• **TRY IT**: Your response must be made up of each line in the data below that contains the string "فودافون".
(SOURCE DATA begins)
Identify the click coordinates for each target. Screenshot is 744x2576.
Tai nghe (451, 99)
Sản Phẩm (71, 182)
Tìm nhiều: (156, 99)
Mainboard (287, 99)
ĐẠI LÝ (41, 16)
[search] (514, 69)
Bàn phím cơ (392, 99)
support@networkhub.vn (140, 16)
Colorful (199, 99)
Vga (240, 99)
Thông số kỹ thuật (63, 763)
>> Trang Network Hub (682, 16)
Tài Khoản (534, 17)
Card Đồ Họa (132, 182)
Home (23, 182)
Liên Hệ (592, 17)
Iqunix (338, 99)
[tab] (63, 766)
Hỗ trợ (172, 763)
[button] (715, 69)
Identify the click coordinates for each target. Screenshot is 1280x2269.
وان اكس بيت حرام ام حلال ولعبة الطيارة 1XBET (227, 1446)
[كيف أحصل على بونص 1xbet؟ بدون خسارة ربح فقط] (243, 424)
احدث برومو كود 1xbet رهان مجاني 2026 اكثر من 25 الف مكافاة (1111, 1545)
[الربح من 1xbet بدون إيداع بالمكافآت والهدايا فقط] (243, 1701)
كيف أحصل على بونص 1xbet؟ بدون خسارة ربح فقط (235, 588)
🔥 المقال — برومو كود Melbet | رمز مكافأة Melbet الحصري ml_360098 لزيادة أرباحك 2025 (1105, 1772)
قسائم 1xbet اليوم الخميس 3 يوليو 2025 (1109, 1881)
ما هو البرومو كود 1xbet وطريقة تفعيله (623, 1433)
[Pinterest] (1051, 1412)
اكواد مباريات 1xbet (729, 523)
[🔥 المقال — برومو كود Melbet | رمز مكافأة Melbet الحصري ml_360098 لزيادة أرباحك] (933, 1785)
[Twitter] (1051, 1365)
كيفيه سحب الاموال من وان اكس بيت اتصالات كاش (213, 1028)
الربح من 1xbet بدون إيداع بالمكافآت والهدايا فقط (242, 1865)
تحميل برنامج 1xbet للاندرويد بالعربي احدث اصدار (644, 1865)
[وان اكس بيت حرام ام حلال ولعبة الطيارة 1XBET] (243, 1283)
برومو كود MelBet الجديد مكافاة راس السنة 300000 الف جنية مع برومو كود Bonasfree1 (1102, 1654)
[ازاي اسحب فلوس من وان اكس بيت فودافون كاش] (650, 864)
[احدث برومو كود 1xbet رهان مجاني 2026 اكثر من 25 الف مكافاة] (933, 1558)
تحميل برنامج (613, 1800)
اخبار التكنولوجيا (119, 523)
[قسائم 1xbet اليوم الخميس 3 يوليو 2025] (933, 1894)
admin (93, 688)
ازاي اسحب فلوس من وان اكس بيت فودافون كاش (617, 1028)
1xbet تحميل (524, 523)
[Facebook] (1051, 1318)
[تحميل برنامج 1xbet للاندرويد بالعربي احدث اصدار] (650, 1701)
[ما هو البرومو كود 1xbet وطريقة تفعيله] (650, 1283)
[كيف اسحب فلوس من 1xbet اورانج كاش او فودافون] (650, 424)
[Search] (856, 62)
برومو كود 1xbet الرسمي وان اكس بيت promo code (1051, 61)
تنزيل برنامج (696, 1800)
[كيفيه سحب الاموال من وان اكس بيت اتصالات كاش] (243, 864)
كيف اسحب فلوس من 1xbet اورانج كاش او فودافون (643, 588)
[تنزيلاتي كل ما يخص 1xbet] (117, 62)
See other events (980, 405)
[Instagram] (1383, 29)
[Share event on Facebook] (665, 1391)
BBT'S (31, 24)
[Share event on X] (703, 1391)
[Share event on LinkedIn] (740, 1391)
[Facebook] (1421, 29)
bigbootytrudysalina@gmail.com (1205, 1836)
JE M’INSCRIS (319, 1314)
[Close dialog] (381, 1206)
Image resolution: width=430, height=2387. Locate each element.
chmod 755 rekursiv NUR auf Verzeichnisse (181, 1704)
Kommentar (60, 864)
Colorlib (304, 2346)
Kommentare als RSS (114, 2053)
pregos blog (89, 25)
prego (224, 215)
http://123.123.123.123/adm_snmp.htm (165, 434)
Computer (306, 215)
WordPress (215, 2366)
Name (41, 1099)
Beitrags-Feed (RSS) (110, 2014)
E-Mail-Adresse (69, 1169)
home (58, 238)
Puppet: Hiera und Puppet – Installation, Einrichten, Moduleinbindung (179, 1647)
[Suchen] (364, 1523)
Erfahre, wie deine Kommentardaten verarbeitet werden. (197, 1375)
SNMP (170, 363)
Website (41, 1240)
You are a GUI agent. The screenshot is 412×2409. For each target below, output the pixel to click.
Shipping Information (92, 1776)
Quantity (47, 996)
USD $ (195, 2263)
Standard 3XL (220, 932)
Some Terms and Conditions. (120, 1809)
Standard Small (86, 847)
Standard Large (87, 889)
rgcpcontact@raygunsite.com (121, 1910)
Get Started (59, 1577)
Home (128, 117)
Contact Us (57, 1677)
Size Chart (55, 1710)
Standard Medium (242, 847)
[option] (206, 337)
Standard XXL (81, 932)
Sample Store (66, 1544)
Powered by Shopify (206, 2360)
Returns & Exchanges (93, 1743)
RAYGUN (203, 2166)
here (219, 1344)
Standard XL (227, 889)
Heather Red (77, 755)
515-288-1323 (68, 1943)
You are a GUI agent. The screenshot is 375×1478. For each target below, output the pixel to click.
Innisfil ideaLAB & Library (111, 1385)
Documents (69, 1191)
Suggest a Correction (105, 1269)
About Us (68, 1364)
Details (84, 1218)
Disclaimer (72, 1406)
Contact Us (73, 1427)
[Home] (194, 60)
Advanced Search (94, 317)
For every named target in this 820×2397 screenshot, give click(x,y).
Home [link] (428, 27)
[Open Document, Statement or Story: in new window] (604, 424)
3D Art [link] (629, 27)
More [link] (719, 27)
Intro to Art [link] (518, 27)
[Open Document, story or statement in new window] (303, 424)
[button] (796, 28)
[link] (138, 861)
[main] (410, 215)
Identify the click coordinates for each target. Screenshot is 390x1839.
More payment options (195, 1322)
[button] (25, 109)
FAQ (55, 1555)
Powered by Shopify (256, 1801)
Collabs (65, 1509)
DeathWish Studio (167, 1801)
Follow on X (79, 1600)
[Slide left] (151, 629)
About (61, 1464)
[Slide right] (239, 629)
(SOURCE DATA ends)
• **RESULT**:
[ازاي اسحب فلوس من وان اكس بيت فودافون كاش] (650, 864)
ازاي اسحب فلوس من وان اكس بيت فودافون كاش (617, 1028)
[كيف اسحب فلوس من 1xbet اورانج كاش او فودافون] (650, 424)
كيف اسحب فلوس من 1xbet اورانج كاش او فودافون (643, 588)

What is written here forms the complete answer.